▶ [Fragmento de texto]
•••••

Los protagonistas de la novela de Ferres participan en un movimiento clandestino casi místico que aspira a ensanchar la conciencia del ser humano con ayuda de los poderes mágicos del «ácido». El libro me lo había regalado su editor, el también novelista Eugenio Suárez Galbán, rescatado de los desechos de su extinta editorial, y lo comentamos con él y con el autor en uno de los desayunos que compartimos semanalmente. La acción transcurre en Bloomington, Indiana (Bloomingdale en la ficción), en cuya universidad fue profesor Ferres.

Hablando sobre el sustrato real de la ficción, surgió el nombre de Stanislav Crof, quien, al igual que Timothy Leary, fue y, hasta cierto punto, sigue siendo, uno de los apóstoles académicos de la psicodelia. Crof es un psiquiatra checo que emigró a Estados Unidos, donde ha seguido una prolongada carrera académica transitando por esos espacios donde la ciencia empieza a perder parte de su frágil reputación. Durante unos años realizó experimentos con voluntarios con objeto de explorar hasta qué punto el LSD desenterraba memorias profundas del inconsciente humano. Al parecer, un sujeto aseguraba haber revivido su experiencia (¿evolutiva?) como reptil del Terciario y otro, sus habilidades como embalsamador egipcio. La capacidad de invadir la mente del otro, o la víctima y el victimario como facetas de un mismo individuo, eran ideas que se trenzaban en el discurso «crofiano» junto a la capacidad de la droga para «cambiar la vida» del iniciado. El actor Gary Grant fue uno de los primeros en admitir que la experiencia le había cambiado la vida de un modo duradero. Al final de la novela de Ferres, los protagonistas, una vez cumplido el rito de iniciación, abandonan Estados Unidos con nombres nuevos.

Le pregunto a Ferres si llegó a consumir LSD y confiesa que participó como voluntario en un ensayo de Crof, dejándose inyectar la droga en la espina dorsal: «Probablemente me tocó el placebo… no experimenté nada anómalo», dice con una sonrisa pícara. Esta novela, junto a varias otras suyas, desacreditan el burdo encasillamiento crítico del autor de La piqueta (Barcelona, Destino, 1959; Madrid, Gadir, 2014) en el prosaico realismo de la inmediata posguerra.

•••••

▶ [Bloque de datos]
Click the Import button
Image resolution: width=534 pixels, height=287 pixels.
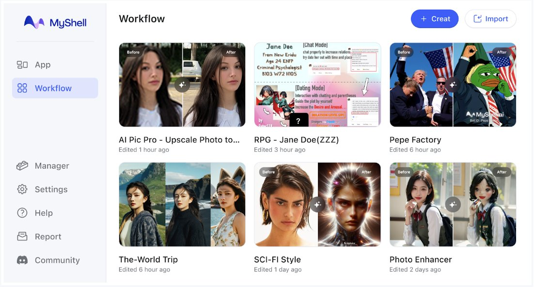[x=490, y=19]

•••••

▶ [Actividad 1] Según el texto sobre la novela de Ferres, ¿en qué ciudad transcurre la acción del libro?
▶ [Actividad 2] Prosigue el texto sobre la novela de Ferres a partir de su última oración.

▶ [Respuesta esperada 1] En Bloomington, Indiana, que en la ficción se llama Bloomingdale.

▶ [Respuesta esperada 2]
A partir de 2008, las drogas psicodélicas han salido de un relativo olvido de la mano de investigadores deseosos de explorar las posibles aplicaciones clínicas de unos compuestos que tienen una enorme capacidad para alterar el modo en que el cerebro procesa los estímulos. Así, por ejemplo, está ensayándose el alcaloide psilocibina, principio activo de un hongo alucinogénico, en el tratamiento de la depresión y del desorden obsesivo-compulsivo, así como de la adicción a la nicotina, el alcohol y la cocaína. El mismo LSD, sintetizado a partir de un componente natural del hongo del cornezuelo del centeno, está probándose para tratar la ansiedad y aliviar ciertos tipos de cefaleas, lo mismo que el éxtasis, para el estrés postraumático, y el alcaloide ibogaina, obtenido de ciertas plantas africanas, contra el síndrome de abstinencia del opio.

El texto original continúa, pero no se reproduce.